__The problem__
Set down exactly the stretch of lines below that opens at the line containing "Task: Click the question document icon" and continues through the last line of the entries, and nothing else.

<<<<

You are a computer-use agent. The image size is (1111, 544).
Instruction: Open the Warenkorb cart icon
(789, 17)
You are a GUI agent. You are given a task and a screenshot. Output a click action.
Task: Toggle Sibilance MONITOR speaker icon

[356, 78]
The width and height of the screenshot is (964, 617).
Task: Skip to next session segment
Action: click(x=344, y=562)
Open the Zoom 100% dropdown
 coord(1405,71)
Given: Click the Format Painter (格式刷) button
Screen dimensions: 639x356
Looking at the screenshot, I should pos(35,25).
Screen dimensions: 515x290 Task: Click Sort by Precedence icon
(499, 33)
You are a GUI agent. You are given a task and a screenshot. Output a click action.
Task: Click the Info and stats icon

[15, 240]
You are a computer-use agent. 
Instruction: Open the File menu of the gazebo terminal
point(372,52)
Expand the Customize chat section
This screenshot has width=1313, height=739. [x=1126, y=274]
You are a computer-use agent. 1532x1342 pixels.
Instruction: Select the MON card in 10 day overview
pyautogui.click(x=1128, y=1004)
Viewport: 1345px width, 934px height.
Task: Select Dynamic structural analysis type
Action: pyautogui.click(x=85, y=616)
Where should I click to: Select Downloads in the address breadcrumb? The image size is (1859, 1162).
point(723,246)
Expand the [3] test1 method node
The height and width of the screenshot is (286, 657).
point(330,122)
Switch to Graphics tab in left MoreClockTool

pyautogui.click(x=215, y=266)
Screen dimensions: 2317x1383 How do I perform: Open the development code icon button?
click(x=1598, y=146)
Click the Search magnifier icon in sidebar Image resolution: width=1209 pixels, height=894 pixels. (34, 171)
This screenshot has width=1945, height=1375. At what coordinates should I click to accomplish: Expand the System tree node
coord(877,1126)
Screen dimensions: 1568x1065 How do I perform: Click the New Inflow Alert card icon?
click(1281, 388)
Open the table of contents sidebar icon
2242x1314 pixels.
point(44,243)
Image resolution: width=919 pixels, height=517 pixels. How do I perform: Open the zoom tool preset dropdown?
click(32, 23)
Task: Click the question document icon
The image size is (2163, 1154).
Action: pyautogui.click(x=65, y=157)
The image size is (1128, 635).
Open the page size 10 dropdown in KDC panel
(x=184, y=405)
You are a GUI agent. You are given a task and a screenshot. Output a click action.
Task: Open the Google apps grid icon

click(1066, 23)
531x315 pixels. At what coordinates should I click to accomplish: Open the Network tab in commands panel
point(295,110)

>>>>

__Your solution__
Task: Click the question document icon
The image size is (2163, 1154).
Action: pyautogui.click(x=65, y=157)
The image size is (1128, 635).
Open the page size 10 dropdown in KDC panel
(x=184, y=405)
You are a GUI agent. You are given a task and a screenshot. Output a click action.
Task: Open the Google apps grid icon

click(1066, 23)
531x315 pixels. At what coordinates should I click to accomplish: Open the Network tab in commands panel
point(295,110)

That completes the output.